=== Section Start ===

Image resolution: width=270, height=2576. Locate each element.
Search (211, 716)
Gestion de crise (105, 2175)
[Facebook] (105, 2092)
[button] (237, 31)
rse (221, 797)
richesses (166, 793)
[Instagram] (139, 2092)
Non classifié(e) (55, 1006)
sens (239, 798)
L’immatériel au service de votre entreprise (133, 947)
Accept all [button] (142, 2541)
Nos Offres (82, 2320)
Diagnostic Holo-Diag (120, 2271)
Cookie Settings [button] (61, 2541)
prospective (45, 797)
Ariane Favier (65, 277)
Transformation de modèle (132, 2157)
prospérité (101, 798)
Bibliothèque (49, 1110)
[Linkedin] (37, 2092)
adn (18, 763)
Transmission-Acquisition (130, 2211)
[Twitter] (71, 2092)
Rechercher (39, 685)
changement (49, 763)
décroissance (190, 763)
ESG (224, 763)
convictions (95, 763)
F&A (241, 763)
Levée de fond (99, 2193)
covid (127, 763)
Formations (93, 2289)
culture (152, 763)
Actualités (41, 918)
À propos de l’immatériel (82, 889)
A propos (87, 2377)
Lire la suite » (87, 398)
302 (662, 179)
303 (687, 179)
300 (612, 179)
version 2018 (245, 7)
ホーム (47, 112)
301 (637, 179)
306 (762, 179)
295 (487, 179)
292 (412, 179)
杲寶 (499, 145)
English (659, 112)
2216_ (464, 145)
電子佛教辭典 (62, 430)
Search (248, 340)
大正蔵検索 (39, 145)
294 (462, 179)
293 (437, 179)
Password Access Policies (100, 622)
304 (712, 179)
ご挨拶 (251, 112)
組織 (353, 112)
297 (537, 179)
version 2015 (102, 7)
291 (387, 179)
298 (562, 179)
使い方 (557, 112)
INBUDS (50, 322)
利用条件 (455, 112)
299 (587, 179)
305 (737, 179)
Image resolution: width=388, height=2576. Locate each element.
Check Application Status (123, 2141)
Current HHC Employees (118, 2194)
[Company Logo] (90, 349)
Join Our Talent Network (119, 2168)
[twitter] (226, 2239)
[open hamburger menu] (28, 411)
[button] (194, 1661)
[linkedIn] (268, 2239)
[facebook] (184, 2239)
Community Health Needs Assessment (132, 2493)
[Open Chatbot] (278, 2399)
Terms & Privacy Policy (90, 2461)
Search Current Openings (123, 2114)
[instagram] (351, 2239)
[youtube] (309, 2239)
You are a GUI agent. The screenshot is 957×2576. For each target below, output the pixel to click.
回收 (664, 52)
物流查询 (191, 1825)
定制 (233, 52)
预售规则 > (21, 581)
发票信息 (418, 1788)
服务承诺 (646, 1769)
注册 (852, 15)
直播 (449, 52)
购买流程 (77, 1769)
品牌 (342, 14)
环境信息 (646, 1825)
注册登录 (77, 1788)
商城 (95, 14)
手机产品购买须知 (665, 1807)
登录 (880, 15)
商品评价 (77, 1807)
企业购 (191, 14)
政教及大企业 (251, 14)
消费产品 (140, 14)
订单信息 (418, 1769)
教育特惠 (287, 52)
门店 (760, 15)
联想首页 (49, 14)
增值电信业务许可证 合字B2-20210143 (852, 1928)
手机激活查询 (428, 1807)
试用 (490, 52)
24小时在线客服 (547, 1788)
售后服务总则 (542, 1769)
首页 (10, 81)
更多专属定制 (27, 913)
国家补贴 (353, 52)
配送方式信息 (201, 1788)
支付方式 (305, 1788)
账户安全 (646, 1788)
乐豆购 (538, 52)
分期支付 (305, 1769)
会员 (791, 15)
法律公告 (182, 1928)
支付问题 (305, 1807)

=== Section End ===

REQUIRED ACTION:
Lines from the top of the entries above to the line that contains "version 2018 (245, 7)" should be set down exactly, please, with both ends kept and nothing added.

ANSWER TO THE PROBLEM:
Image resolution: width=270, height=2576. Locate each element.
Search (211, 716)
Gestion de crise (105, 2175)
[Facebook] (105, 2092)
[button] (237, 31)
rse (221, 797)
richesses (166, 793)
[Instagram] (139, 2092)
Non classifié(e) (55, 1006)
sens (239, 798)
L’immatériel au service de votre entreprise (133, 947)
Accept all [button] (142, 2541)
Nos Offres (82, 2320)
Diagnostic Holo-Diag (120, 2271)
Cookie Settings [button] (61, 2541)
prospective (45, 797)
Ariane Favier (65, 277)
Transformation de modèle (132, 2157)
prospérité (101, 798)
Bibliothèque (49, 1110)
[Linkedin] (37, 2092)
adn (18, 763)
Transmission-Acquisition (130, 2211)
[Twitter] (71, 2092)
Rechercher (39, 685)
changement (49, 763)
décroissance (190, 763)
ESG (224, 763)
convictions (95, 763)
F&A (241, 763)
Levée de fond (99, 2193)
covid (127, 763)
Formations (93, 2289)
culture (152, 763)
Actualités (41, 918)
À propos de l’immatériel (82, 889)
A propos (87, 2377)
Lire la suite » (87, 398)
302 (662, 179)
303 (687, 179)
300 (612, 179)
version 2018 (245, 7)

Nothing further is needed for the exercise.